It’s just the case that the development of novel acoustics instruments is a
whole separate craft, subject to the annoying vicissitudes of the sonic
properties of physical matter. The instruments were developed over centuries.

As soon as instruments became electrified artists began using the ability to
express themselves directly by manipulating the sounds themselves.

The sonic experimentation dominating modern pop music is entirely the result
of the complete digitization of the sound generating chain.

I also think another factor is that digital synthesizers are woefully
impoverished as instruments capable of expression through musical performance.
Outside of the voice, modern pop is devoid of real-time musical expression.
It’s become a non-real-time process, closer to writing, animation, the visual
arts.

This forces the composer to rely on the native capacities of the instruments
to express ideas, and the one that is completely unavailable in the acoustic
realm is to chain the fundamental timbre of the instrument.

I’m a producer, recording engineer. The author of the original piece is
missing that the only reasons a composer could imagine they were working
primarily with the modes or melody, harmony, rhythm is that there is highly
developed tradition of musicianship and instrument design to fill in the most
fundamental aspect of music, which is the actual sound.

WHAT THIS EXERCISE ASKS:
a) Write out the passage about music and sound word for word, starting at "This forces the" and ending at "the actual sound.".
b) Decide whether each statement below agrees with the passage about music and sound. Answer yes or no for each, and quote the passage's deciding words. (i) Acoustic instruments were developed over centuries. (ii) The writer calls digital synthesizers rich instruments for expressive performance. (iii) The writer works as a producer and recording engineer.
c) Extend the comment on pop music and sound with a few sentences that pick up after its final sentence.

SOURCE DATA:
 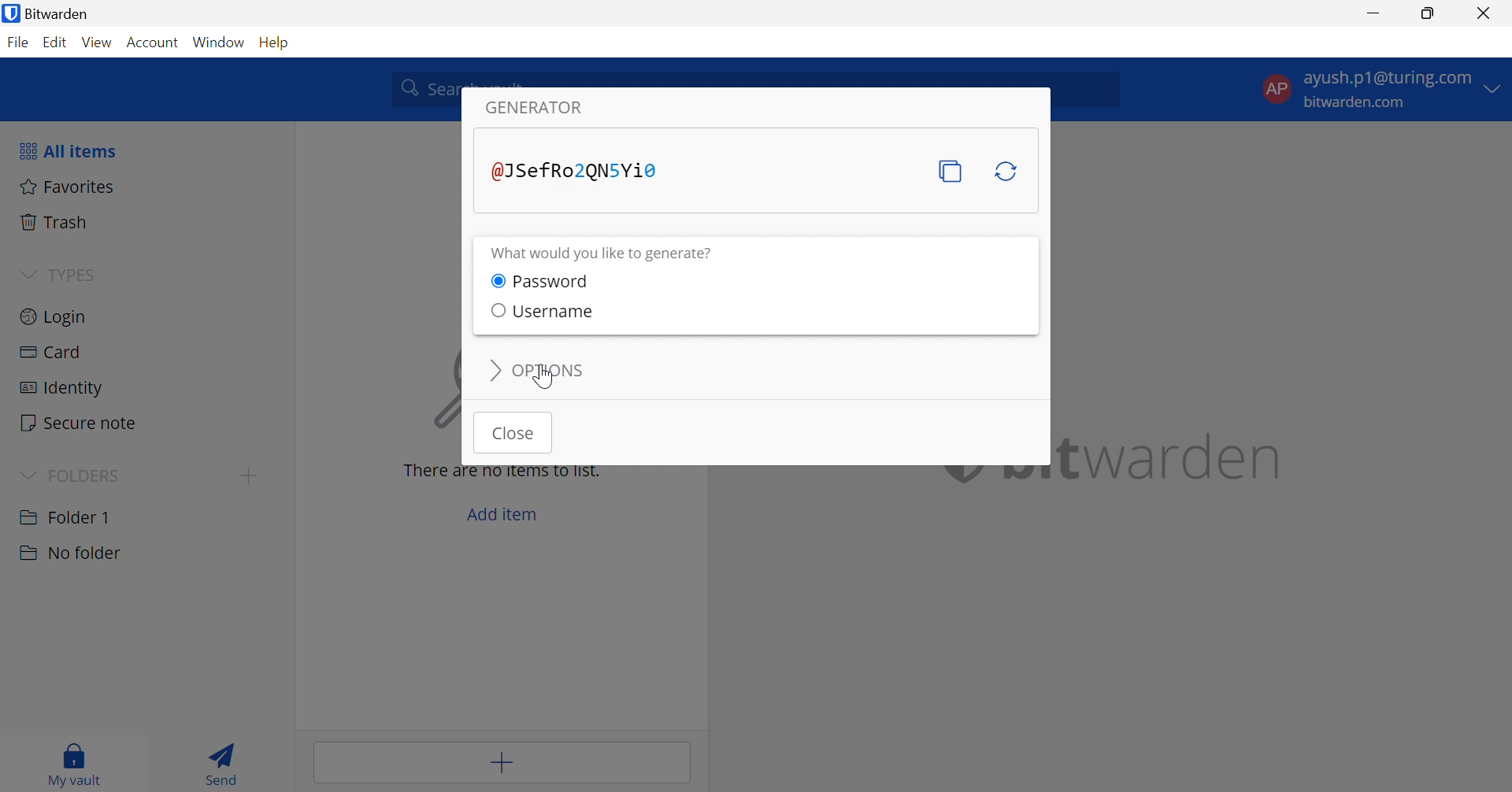 What do you see at coordinates (51, 352) in the screenshot?
I see `Card` at bounding box center [51, 352].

ANSWER LIST:
a)
This forces the composer to rely on the native capacities of the instruments
to express ideas, and the one that is completely unavailable in the acoustic
realm is to chain the fundamental timbre of the instrument.

I’m a producer, recording engineer. The author of the original piece is
missing that the only reasons a composer could imagine they were working
primarily with the modes or melody, harmony, rhythm is that there is highly
developed tradition of musicianship and instrument design to fill in the most
fundamental aspect of music, which is the actual sound.

b)
(i) Yes: "The instruments were developed over centuries."
(ii) No: "digital synthesizers are woefully impoverished as instruments capable of expression through musical performance."
(iii) Yes: "I’m a producer, recording engineer."

c)
Edit: there is another huge factor in the decline of melody which is the
product of two interrelated technology developments. The first is the use of
loop based sequencing techniques for compositional work, and the second is
that the random-access editing techniques made possible by modern digital
audio workstations extended the loop based composition process to all sounds,
including the voice.

Loops are basically short compositions. If you spend a lot of time in this
mode or composition, your ideas will tend to be short. The actual mechanics of
how the music is made disincline the composer from constructing both
traditional harmony and melody.

The DAW has fundamentally disconnected music from the strict relationship with
linear time that was inherent before the age of recording. To some extent
musical notation allowed composers to work around this, but the end result was
always an expression that had to have a thought out beginning, middle, and
end.

I wrote an essay on this subject that I think is pretty good.
[https://dnamusiclabs.com/harmonic-distortion/daw-and-end-
tim...](https://dnamusiclabs.com/harmonic-distortion/daw-and-end-time)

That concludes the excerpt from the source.